The Scope of the Problem
Body image derives from conscious and unconscious processes, a manifestation of internal and external promptings that have been shaped over the years by life experience, media images, and feedback from other people. Separating out the potential developmental antecedents of the body image disturbance that has led to and helped nurture the eating disorder allows the patient to better understand herself, her life, and the struggles that have shaped her into who she is today.
As a whole, 89% of the women polled by Psychology Today wanted to lose weight. The average woman is 5’5″ tall and weighs 140 lb, but would like to weigh 125 lb, a desire that 15% of women said would be worth sacrificing more than five years of their lives to achieve. Another 24% of the women surveyed would sacrifice three years of their lives to achieve their desired weight.1
It is no surprise that preoccupation with body image affects a woman’s sense of herself. For over 56% of women in our society, being a woman entails preoccupation and dissatisfaction with her overall appearance and body size. This desire to diet runs deeper than just a willingness to restrict calories and to exercise.
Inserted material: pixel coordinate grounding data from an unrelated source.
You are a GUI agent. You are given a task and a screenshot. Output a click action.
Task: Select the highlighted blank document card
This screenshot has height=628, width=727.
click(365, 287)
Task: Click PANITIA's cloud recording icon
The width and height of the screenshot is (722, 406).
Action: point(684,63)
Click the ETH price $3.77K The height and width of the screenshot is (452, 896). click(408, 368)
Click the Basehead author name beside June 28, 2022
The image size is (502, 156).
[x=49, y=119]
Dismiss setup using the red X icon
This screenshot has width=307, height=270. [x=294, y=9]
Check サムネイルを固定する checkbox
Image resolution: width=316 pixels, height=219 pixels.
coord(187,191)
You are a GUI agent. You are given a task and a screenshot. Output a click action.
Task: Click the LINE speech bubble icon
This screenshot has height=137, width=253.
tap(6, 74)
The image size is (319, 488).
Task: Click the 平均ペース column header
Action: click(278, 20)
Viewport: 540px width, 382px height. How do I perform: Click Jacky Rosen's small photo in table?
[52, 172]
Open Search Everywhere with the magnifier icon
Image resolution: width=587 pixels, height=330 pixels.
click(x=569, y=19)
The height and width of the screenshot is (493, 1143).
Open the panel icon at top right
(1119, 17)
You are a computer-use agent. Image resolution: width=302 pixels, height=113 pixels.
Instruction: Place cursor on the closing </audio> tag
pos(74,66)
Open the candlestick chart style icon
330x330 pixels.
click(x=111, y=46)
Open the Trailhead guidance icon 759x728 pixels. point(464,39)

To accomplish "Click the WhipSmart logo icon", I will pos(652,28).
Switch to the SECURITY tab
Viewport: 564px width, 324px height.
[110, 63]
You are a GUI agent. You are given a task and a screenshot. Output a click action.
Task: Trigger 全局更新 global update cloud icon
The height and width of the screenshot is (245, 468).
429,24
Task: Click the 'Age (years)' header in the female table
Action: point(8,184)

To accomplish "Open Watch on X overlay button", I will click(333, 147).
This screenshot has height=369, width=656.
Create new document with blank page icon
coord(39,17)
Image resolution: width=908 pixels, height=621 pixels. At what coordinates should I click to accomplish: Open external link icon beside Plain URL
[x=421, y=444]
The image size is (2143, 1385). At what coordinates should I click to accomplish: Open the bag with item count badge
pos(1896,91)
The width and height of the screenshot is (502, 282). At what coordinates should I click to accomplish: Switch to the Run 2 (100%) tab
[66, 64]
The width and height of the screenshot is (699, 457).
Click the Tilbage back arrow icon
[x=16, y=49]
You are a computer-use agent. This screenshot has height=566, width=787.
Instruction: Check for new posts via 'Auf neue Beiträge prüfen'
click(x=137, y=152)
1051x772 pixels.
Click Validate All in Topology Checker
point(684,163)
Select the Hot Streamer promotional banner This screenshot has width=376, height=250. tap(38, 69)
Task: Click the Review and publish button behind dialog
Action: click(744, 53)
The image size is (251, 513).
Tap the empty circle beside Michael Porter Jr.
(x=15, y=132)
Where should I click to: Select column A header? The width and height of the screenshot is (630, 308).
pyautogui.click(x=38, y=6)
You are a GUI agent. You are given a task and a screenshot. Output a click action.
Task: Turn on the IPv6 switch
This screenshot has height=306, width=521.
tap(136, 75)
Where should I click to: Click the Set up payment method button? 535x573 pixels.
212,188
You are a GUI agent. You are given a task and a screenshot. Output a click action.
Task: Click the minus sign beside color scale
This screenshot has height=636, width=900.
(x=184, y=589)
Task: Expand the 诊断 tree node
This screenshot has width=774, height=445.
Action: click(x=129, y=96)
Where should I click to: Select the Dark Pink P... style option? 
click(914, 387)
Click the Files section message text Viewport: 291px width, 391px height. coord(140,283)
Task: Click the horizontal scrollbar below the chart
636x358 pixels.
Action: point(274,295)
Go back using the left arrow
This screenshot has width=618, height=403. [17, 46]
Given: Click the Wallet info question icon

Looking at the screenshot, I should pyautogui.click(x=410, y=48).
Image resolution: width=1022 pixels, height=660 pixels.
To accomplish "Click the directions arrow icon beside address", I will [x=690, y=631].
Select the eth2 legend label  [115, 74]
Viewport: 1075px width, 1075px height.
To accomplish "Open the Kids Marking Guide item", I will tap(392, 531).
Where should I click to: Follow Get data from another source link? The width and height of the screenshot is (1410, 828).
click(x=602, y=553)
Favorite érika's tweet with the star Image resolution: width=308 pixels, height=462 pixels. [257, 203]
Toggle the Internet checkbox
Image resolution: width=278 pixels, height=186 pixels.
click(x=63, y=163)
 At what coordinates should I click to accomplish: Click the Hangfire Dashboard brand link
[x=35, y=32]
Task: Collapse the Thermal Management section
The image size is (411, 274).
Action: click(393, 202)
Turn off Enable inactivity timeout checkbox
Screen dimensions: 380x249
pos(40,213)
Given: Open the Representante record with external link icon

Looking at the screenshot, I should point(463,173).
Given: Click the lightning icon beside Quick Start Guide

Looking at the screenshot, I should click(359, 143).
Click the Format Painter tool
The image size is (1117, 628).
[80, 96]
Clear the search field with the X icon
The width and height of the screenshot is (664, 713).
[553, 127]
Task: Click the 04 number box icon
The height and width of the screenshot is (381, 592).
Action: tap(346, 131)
Instead, it goes far beyond, to a pathological “I’ll do anything” mindset to lose weight. This mentality is most commonly associated with women in their adolescent or young adult years. Thus, it is not surprising that 62% of females 13-19 years old are dissatisfied with their weight. What has been neglected and unrecognized is the larger percentage of older women who are dissatisfied with their body weight. This dissatisfaction with body weight rises to 67% in females over the age of 30.1 Today’s young women are being initiated to feelings of body dissatisfaction at a young age; these attitudes about their bodies stay with them and later prevent a normal transition into middle life.
Because middle-life is usually viewed as that time when men and women have achieved identity and a personal sense of power, one begins to wonder why a focus on body image is so pervasive in this age group. Body dissatisfaction is not only higher than in past years, it has been accelerating—from 25% in 1972 to 38% in 1985 to 56% in 1997.1
Diets leave women unsatisfied with the results. In 2001, over 93% of liposuction patients were women between the ages of 17 and 74 years old, but 98.7% were within 50 lb of their ideal chart weight. While the procedures have been improved and significant medical complications (e.g. bleeding, pulmonary emboli) have decreased, the success of liposuction does not address the increasingly negative body image of millions of women who believe that weight reduction or body fat removal will make them happier and healthier human beings. It seems as though the alternative of liposuction only addresses part of the problem, namely the female desire to come closer to the slender ideal, while it fails to resolve the negative body image that fuels the self-defeating dieting that often precedes and follows such procedures. Consideration of these facts makes clinicians wonder if women who seek plastic surgery at middle life should be screened for an eating disorder.
References, Part 1
- Garner DM. Psychology Today, February 1997.
- Allaz AF, Bernstein M, Rouget P, et al. Body weight preoccupation in middle age and ageing women: A general population survey. Int J Eat Disord 1998; 23: 287.
- Tiggemann M. Body Image Research Summary: Body Image and Aging. Body Image & Health Inc. Research Summaries 1999.